The company’s first milestone is not a slide deck, a simulation, or a future promise. It is tested hardware.
The bottleneck after launch
Launch is becoming cheaper and more frequent. More satellites, vehicles, and infrastructure can now reach orbit than ever before. But once assets are in space, moving them to where they actually need to operate remains a major constraint.
Today, much of that mobility still depends on propulsion architectures that have changed only incrementally over decades. For orbital logistics, high-energy transfers, and future lunar infrastructure, that creates a bottleneck.
Stellar Alpina is building for that layer: the space between launch and destination.
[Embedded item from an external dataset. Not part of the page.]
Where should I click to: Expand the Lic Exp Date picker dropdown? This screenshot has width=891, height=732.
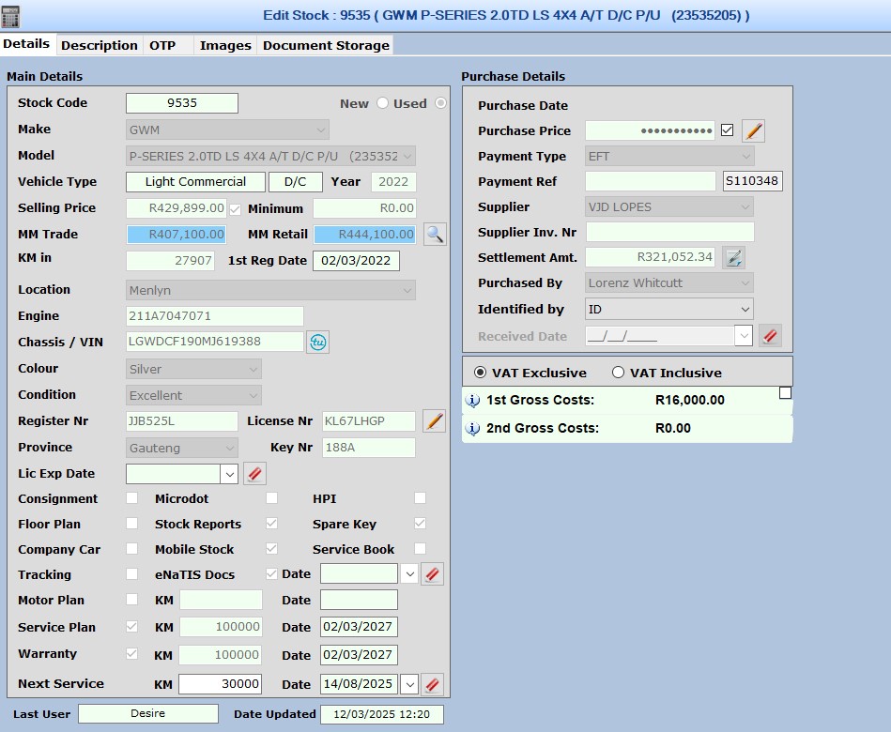tap(230, 474)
Why rotating detonation propulsion
Rotating detonation rocket engines use controlled detonations to generate thrust. The architecture has the potential to offer higher performance, fewer mechanical components, and substantially reduced system volume compared with conventional approaches.
For in-space mobility, those advantages matter. Every kilogram, every cubic centimetre, and every moving part affects what missions can do, how fast they can iterate, and how far they can go.
Stellar Alpina is developing detonation-based propulsion as the foundation for a broader architecture: high-performance engines, modular in-space vehicles, and eventually lunar delivery systems.
Building from Switzerland
The hotfire and funding round mark an early step toward a larger ambition: proving that serious upstream space hardware can be built from Zurich.
Switzerland brings a rare combination of precision engineering, industrial trust, research excellence, manufacturing depth, and long-term institutional stability. Stellar Alpina exists to translate that foundation into flight-capable systems.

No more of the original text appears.